No story, No tutorial, No explanation, No Checkpoints, No mercy.
“Paranautical Activity” is a game. If you are watching the screen while “Paranautical Activity” is in session, you’ll be thoroughly convinced that it is a game. Now look at the person playing the game. Look in to their cold dead eyes, and feel the pain of being in this game’s thrall. Feel it, and know true suffering. Like any rogue-like game, “Paranautical Activity” expects you to be able to let go of everything that you’ve worked for. No save points or checkpoints. You lose, and you go right back to the beginning. No exceptions. This adds a layer of challenge, but you have to wonder if it was necessary due to the already punishing gameplay.
The game is a first person shooter on the surface, in the tradition of Doom and Quake, with a Minecraftlike aesthetic. The mechanics are very basic, with a simple five button interface (Jump, Attack, Use Bomb, Use Item, and Switch Weapon). You start with a total of 4 characters, with 2 more available to unlock. Each character has a weapon set unique to that character as well as varying levels of health and money, starting out. Weapons do different levels of damage, and some have unique firing styles (the crossbow needs to be held down to fire, the grenade launcher takes time to detonate, etc.) Some are effective, and some are as useful as wet paper towels. The game starts with Classic mode, which is much like the survival mode of other games but only if those games had been jacked up on cocaine and sent screaming down the freeway. In this mode you’ll fight through 8 floors housing over 40 different enemies of varying abilities, strength, and tactics; ranging from the standard (Ninjas, Demons, Mages) to the absolutely insane (Rocket turreted flying tortoises, land sharks, giant moths); all of which requiring different tactics as well. Each floor houses a different boss, along with the same sliding scale of standard to bonkers that the regular enemies fall under; from the quantifiable, like flying whales and jellyfish to the nightmare fuel of a giant skull that vomits spiders (Because I wasn’t planning on sleeping ever again.) The variety on these bosses is on the low side, but uncertainty of each bosses’ appearance does add yet another layer of challenge to “Paranautical Activity.”
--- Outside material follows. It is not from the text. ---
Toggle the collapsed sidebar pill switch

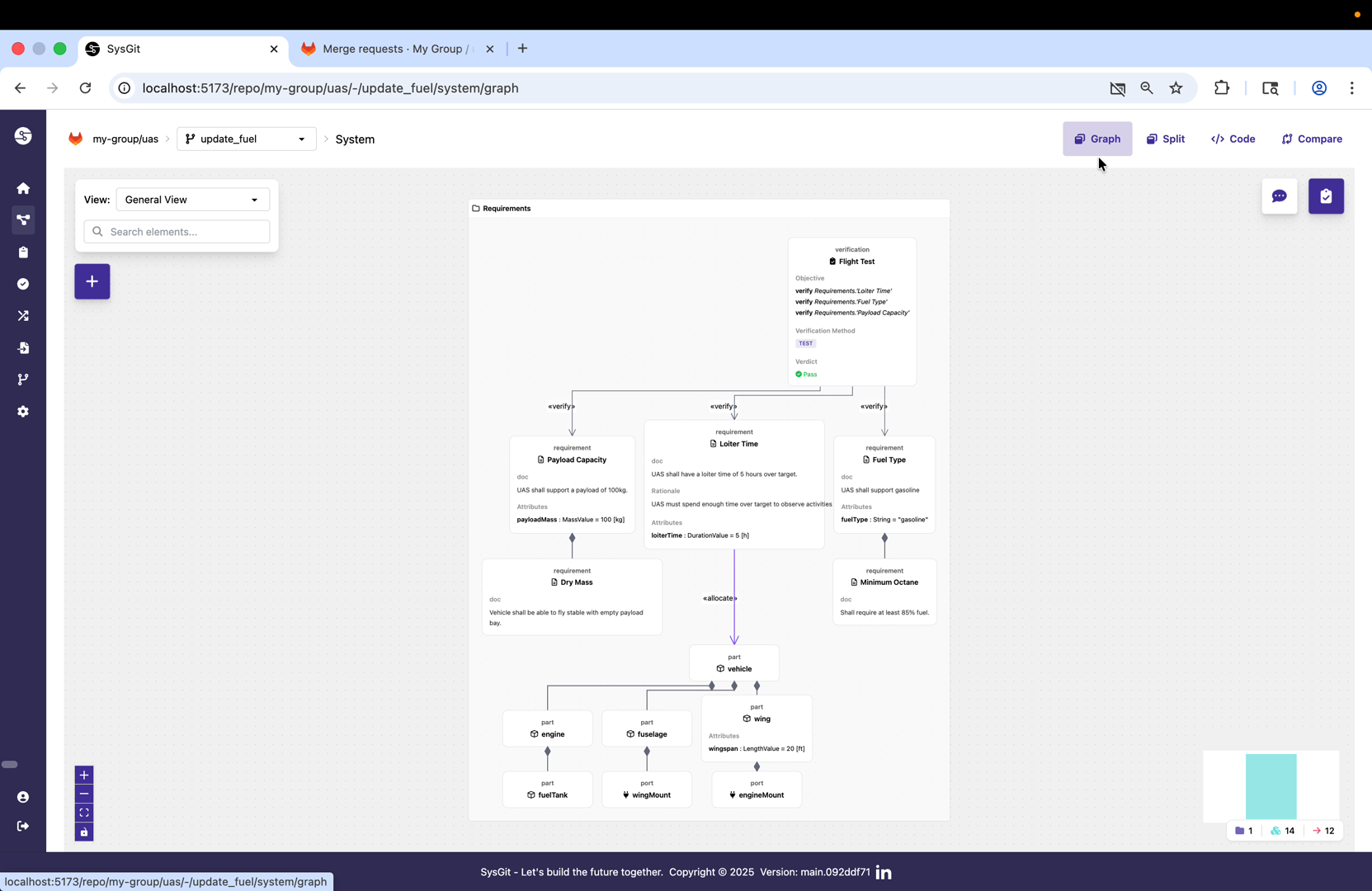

Challenge is “Paranautical Activity’s” strongest and weakest asset at the same time. The game’s easy start style, smooth framerate, and randomly generated environments and enemy spawns will undoubtedly appease the most masochistic of players, (and if not, after a couple of minutes that “dubstep soundtrack” will surely make them want to put their heads right through the drywall), but some of the difficulty can also be chocked up to poor design choices. All bombs, even their own, damages the player. When a lot of enemies rush you, and your character’s weapon is a grenade launcher it’s downright disconcerting to be forced to die by your own hand; especially when the penalty for death is so high. There’s also a damage stacking problem, where enemies can do multiple points of damage to you consecutively, and when there’s no cover system, any corridors to bottleneck foes, or even a momentary invulnerability after each hit, every room is a killbox with you in the center. This ambush system works in games like Binding of Isaac which employs an isometric viewpoint to give the player a better all around view to move around the play field strategically, but here it plays more like a first person bullet hell. An enemy will always sneak up while the player is focused on another mob, and chew through three health segments before receiving so much as an unkind look. Unlocks offset this challenge to a degree, but not to an extent that could give the player a noticeable enough advantage against the massive stack of advantages the enemies have by default.
Still, I guess I’m a sucker for punishment or I just don’t know when to quit, because I am still playing “Paranautical Activity.” The game haunts my dreams. I still don’t know if it’s crazy hard on accident or if it is purposely challenging me to surpass my own limitations. The game may be easy to jump back in to, but it’s harder to get out of. There’s no back button on the character select screen to take you back to the main menu. Also, whenever you get to the game over screen, the only option available to you is Rematch; putting you in the awkward position of restarting the game and then quitting just to get back to the main menu. Design oversights like this reveal that despite “Paranautical Activity’s” attempts to seem just challenging, it lacks polish. I want to root for the underdog here, but it’s hard to when some of the “gameplay features” are really just design oversights.
“Paranautical Activity” is hard as hell. Hardcores will accept the challenge openly as it’s roll against loaded dice. More casual players will be a combination of frustrated, exhausted, and downright livid. Now if you’ll excuse me, there’s a giant snail with a massive skull for a shell that I owe a dance.